Thanks for this important post!
Hi J.M. The choice between using Power BI datasets and SSAS has a lot of dependencies. If you don;t have the option to move to the cloud, and since you can’t share datasets on-prem, I would generally lean toward using a central SSAS tabular model.
Thanks a Lot Paul!
And what about SSAS on-premises or on the Cloud?
It seems to me that depending on the location of the user vs PBI hosted location (on Microsoft Server – PBI Service), the On-Premises can have a delay to process the PBI queries over the gateway whereas the AAS will be side by side on the Microsoft Server.
What you think about it?
Excellent article. Very anxious to read your next topic.
All the best,
Really great post thank you Paul!
Very insightful thank you Paul!
Thank you for the solid content you provide. I think I see a book in the making, and we have the opportunity to get a pre-publication version. Looking forward to the other posts you outlined.
Thanks for the great introduction to the world of Power BI and planning for it!
This is exactly the sort of informed knowledge sharing that makes a blog!
I would be interested in how individuals permission for the data use is managed from gathering to final visualization.
Thanks for the article, really appreciate your efforts
Great Post. Useful and concise from start to finish.

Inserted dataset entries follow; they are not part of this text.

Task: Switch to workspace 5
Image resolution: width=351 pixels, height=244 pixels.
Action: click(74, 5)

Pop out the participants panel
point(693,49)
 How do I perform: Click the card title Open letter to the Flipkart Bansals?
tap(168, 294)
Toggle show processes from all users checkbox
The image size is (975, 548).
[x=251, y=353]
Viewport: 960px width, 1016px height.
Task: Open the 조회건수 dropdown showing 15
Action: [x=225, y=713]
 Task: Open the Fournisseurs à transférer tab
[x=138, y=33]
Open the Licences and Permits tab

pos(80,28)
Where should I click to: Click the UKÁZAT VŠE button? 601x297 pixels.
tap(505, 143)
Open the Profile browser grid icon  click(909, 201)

My comment is that PowerBI “report publishing” requires some workarounds for the small business that are very confusing, time consuming and lacking in published best practice to explain current deficiencies.
1. what are the minimum MS licencing required to support SMB deployment (i.e. 2 BI developers and 10 consumers)?

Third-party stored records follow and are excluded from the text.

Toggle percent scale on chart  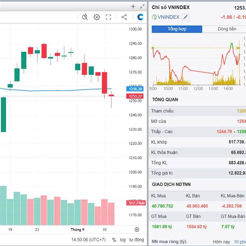(114, 240)
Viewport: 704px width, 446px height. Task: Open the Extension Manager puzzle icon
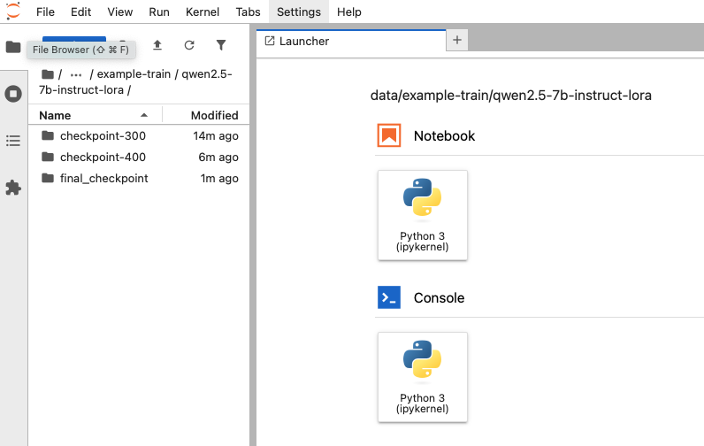point(13,188)
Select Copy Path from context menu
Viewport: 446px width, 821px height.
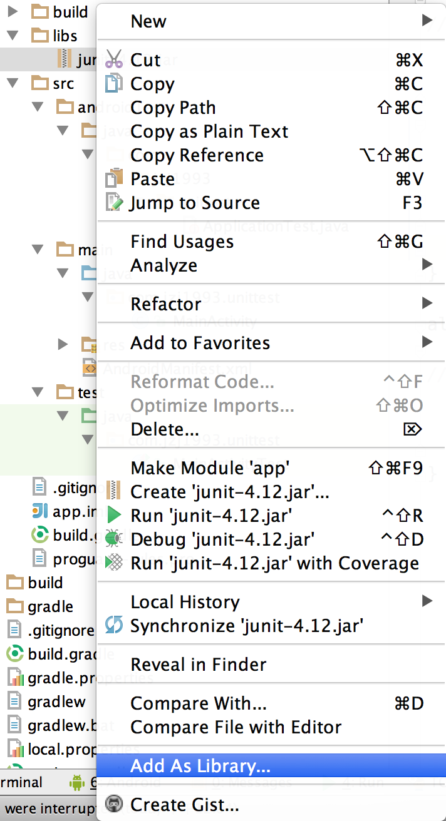(173, 107)
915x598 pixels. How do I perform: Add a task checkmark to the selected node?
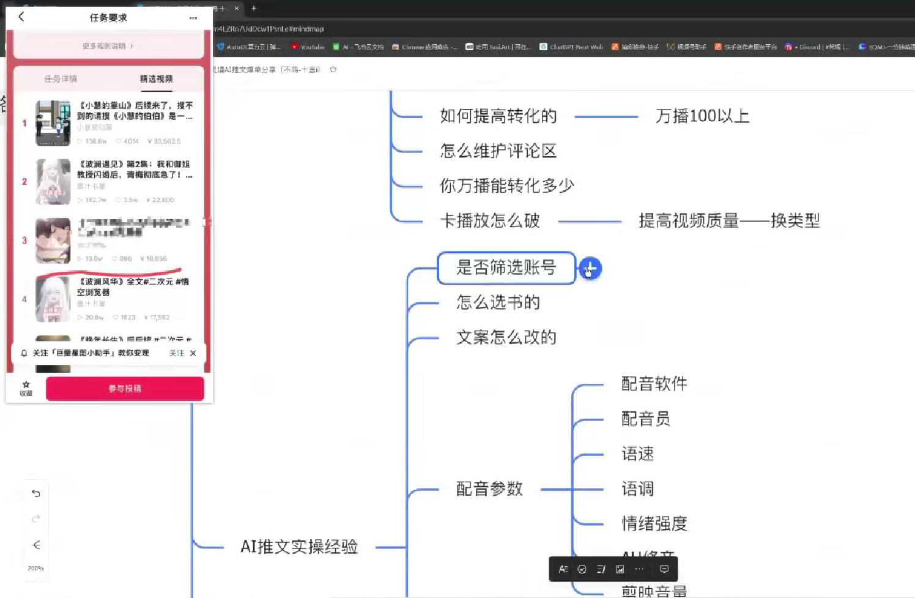[x=582, y=569]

2. what is the best practice for BI developers to publish dashboard reports across Team Sites with typical permissions (Executive, Sales, HR, Mktng) – and what is the required MS licensing?
3. what is the best practice for integrating automated periodic publication to Team Sites/Sharepoint/Email of multi-page drill down excel (PowerPivot) sheets (think finance) – and what is the required MS licensing?

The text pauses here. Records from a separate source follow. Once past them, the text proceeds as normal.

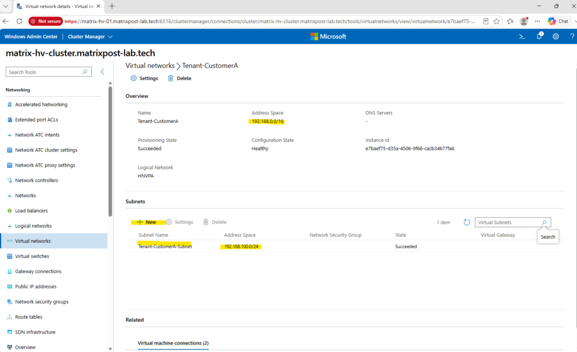Refresh the subnets list
The width and height of the screenshot is (577, 352).
[467, 222]
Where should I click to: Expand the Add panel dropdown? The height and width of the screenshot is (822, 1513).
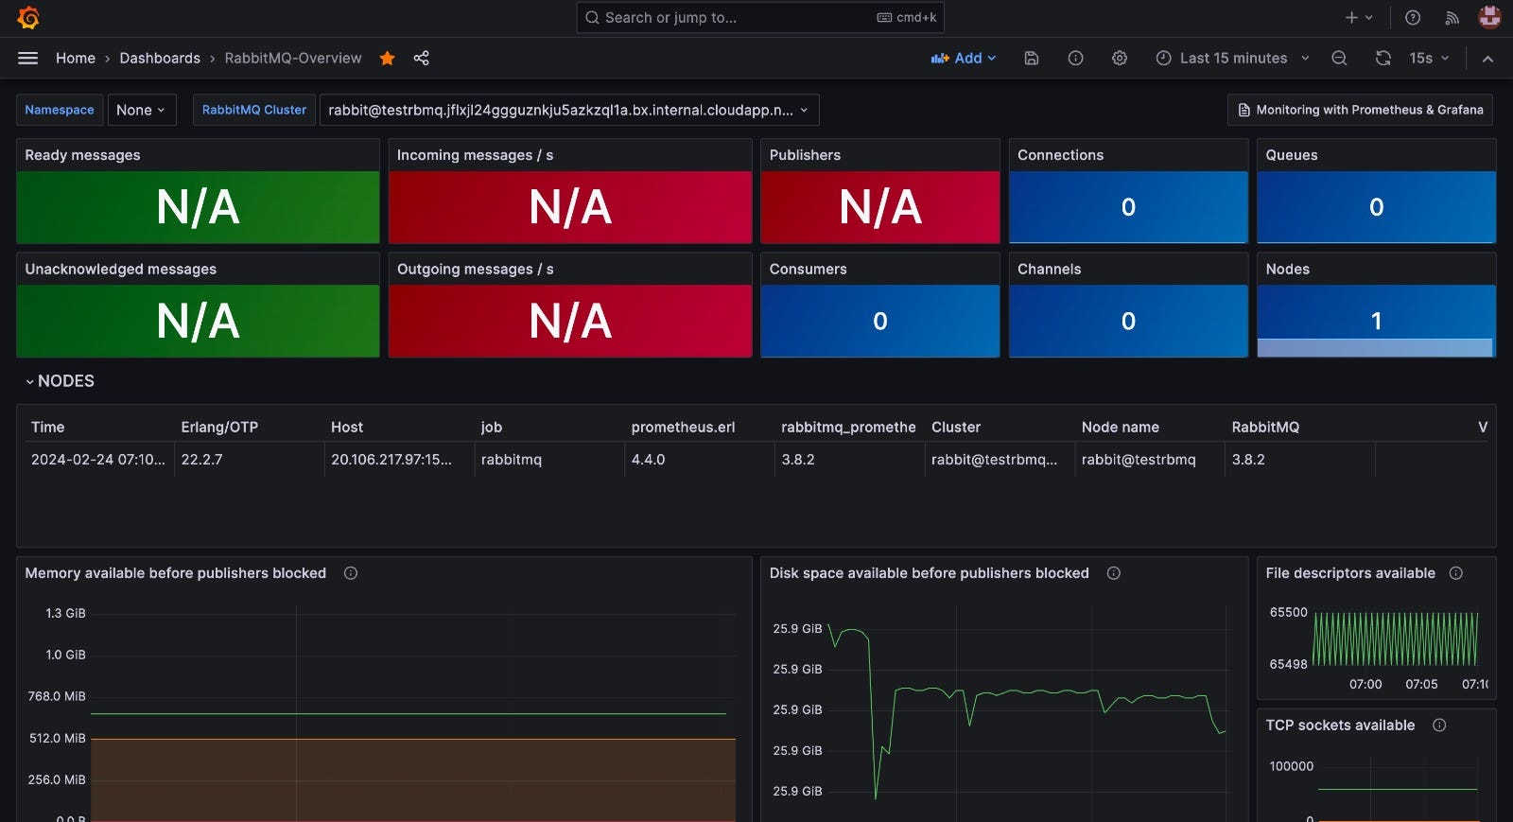click(x=964, y=58)
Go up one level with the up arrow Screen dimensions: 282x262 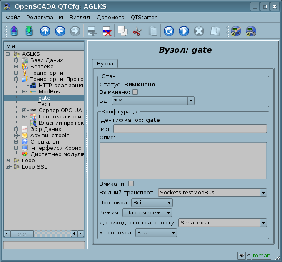(x=45, y=31)
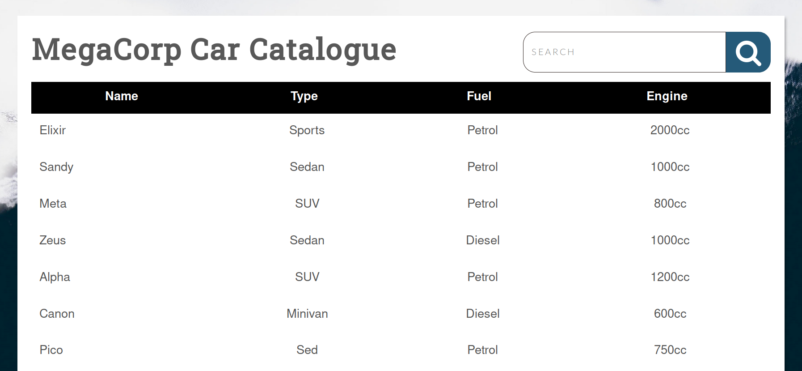Click the Type column header

[304, 96]
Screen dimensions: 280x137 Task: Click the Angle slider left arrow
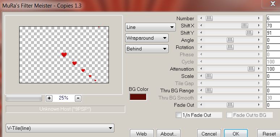click(201, 40)
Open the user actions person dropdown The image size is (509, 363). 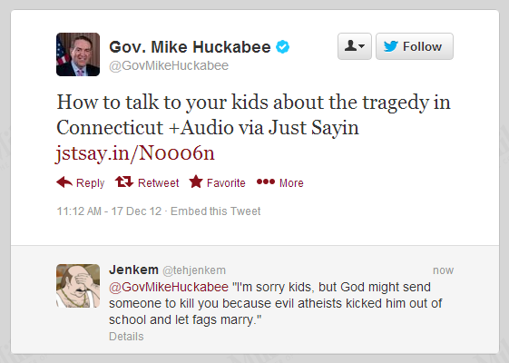point(355,46)
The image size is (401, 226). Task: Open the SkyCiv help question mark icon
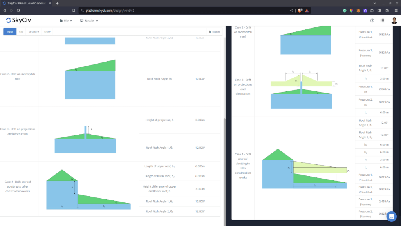tap(372, 20)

For a small business, I really think that “report publishing” (Team Sites/email/Sharepoint) needs to be well understood before going down the Power BI adoption path!
Totally agree. I think a lot of businesses (large and SMB) start off thinking they are just going to send PBIX files around. When I start training them, I tell them that they HAVE to plan for everyone who is going to even LOOK at a report to have a Pro license. This always seems to come as a surprise to them.
Also, the whole idea of being able to publish PB reports to Teams is something that has to be carefully thought through. The memberships must either be 100% identical OR some people will need to be prepared for a “content not available” error in Teams.
I always compare this more to a publishing solution than just a reporting tool.
Terrific post with LOTS to think about. Here’s one thing I have encountered to add to the mix:
What happens when the project sponsor and report consumers are only getting full access to the data when you, the developer, start bringing it in? In my experience, that can blow the initial scope right out of the water. I would add to the initial phase a step wherein the data is reviewed AFTER the developer gets access to it. Then the sponsor and consumers can say:
We want this, this and this—based on what is available. Otherwise it is continuous scope creep—or scope adjacency as I like to call it. And if the developer is service oriented, it is very hard to say no if you know that adding a particular field to the analysis is relatively easy (BY ITSELF). It’s when there are 20-30 “can you just add this” requests that it can blow the best
plans out of the water.
The other thing I would add is that planning for the Workspace/App where the report will “live”
should be done early in the process. I find that most folks are used to the Excel
Mode, wherein you pass a file around. The closest rhey have come to a workspace is (maybe) a Sharepoint site, or a shared network drive. Neither is an exact analogue.
I can’t wait to see other comments on this series.